Excerpted passage
<<<<

# Jade Red Chicken Rec. from Chino Bandido in  AZ.



## Barbarainnc (Jan 12, 2009)

I checked their menu, both Jade Red Chicken and Pollo Diablo are listed. On the DDD, Guy's Show on Food Network she demonstrated the Jade Red Chicken. She posted the Pollo Diablo recipe on the site. How she cooked the chicken is the same for both recipes, but the sauce is different. All I know she used tomato sauce or ketchup and sugar, with some other things to make the Jade Red Sauce. If anyone watched and knows how to make the sauce let me know. Thanks This was shown yesterday at 3:00 pm, anybody watch?? Thanks for your help!!!!


----------



## deelady (Jan 12, 2009)

Sorry...no clue!


----------



## Maverick2272 (Jan 12, 2009)

Sorry no idea, have you checked the Food Network website to see if it is posted up there? Unless they want to keep it a secret, they usually post recipes from shows on the web site for you to review.

>>>>

Short exercise 1
According to the forum thread, which two dishes did Barbarainnc find listed on the restaurant's menu?

Entries for locating words and elements
<<<<

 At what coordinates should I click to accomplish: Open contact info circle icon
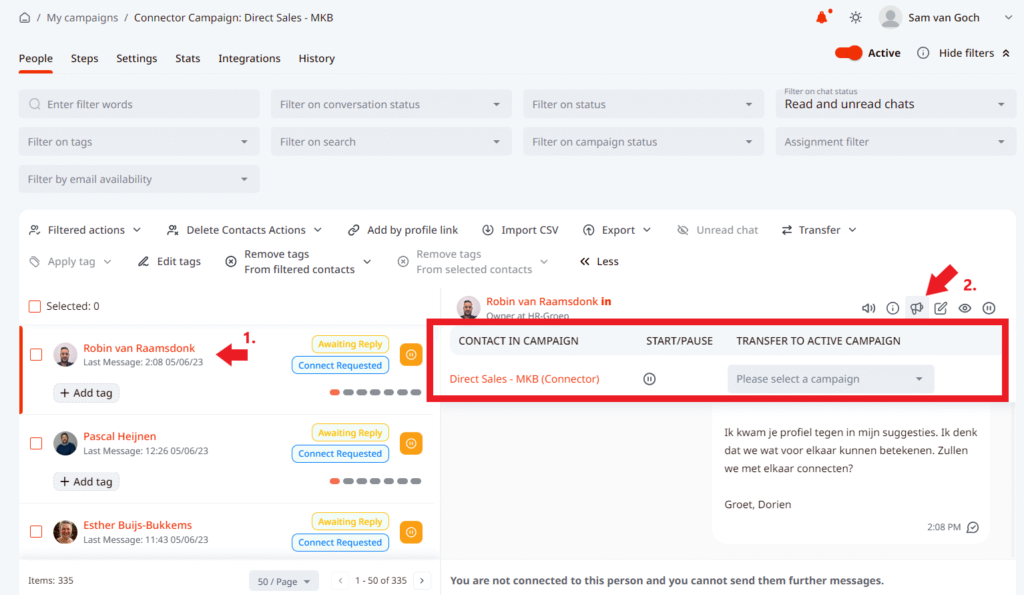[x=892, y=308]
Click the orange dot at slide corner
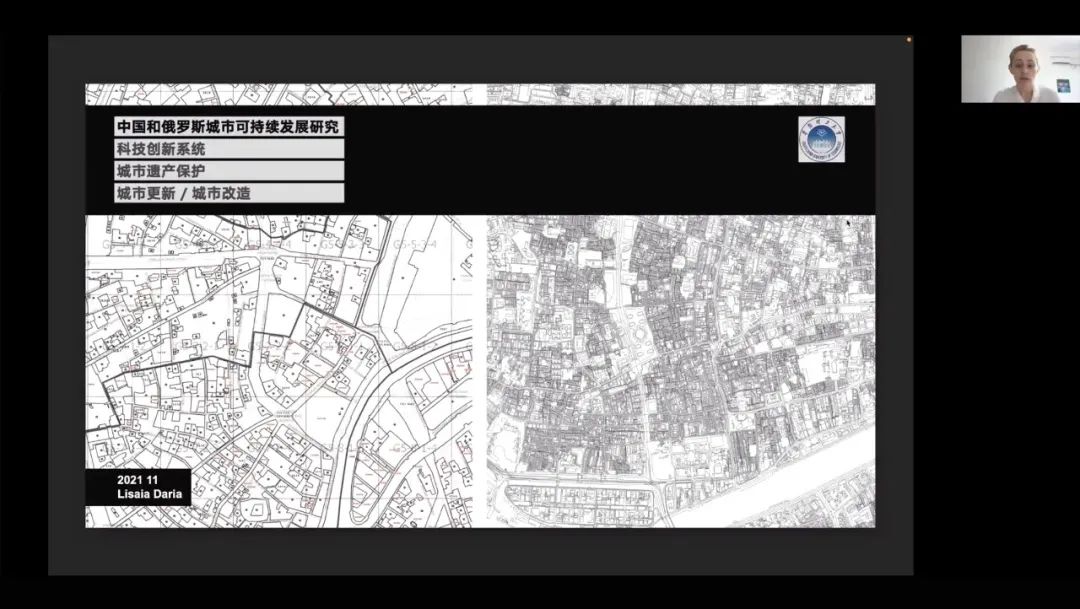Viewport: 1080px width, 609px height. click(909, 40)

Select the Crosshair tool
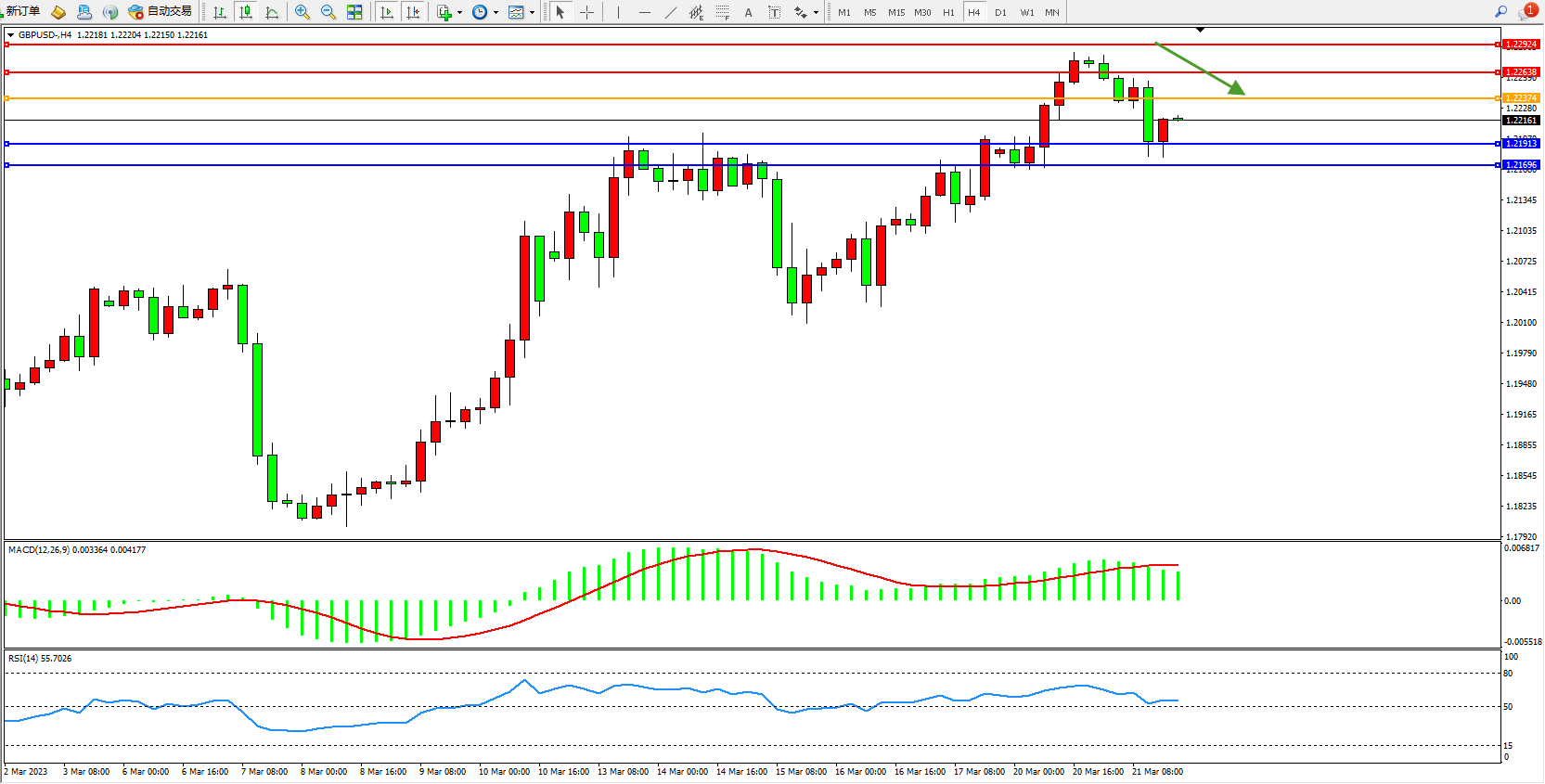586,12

>>>>

Short exercise 2
Reproduce the stretch of the listing from the line containing "Click the orange dot at slide corner" through the end of the listing, word for word, with the pictures left out.

Exercise solution 1
Jade Red Chicken and Pollo Diablo.

Exercise solution 2
Click the orange dot at slide corner
Viewport: 1080px width, 609px height. click(909, 40)

Select the Crosshair tool
586,12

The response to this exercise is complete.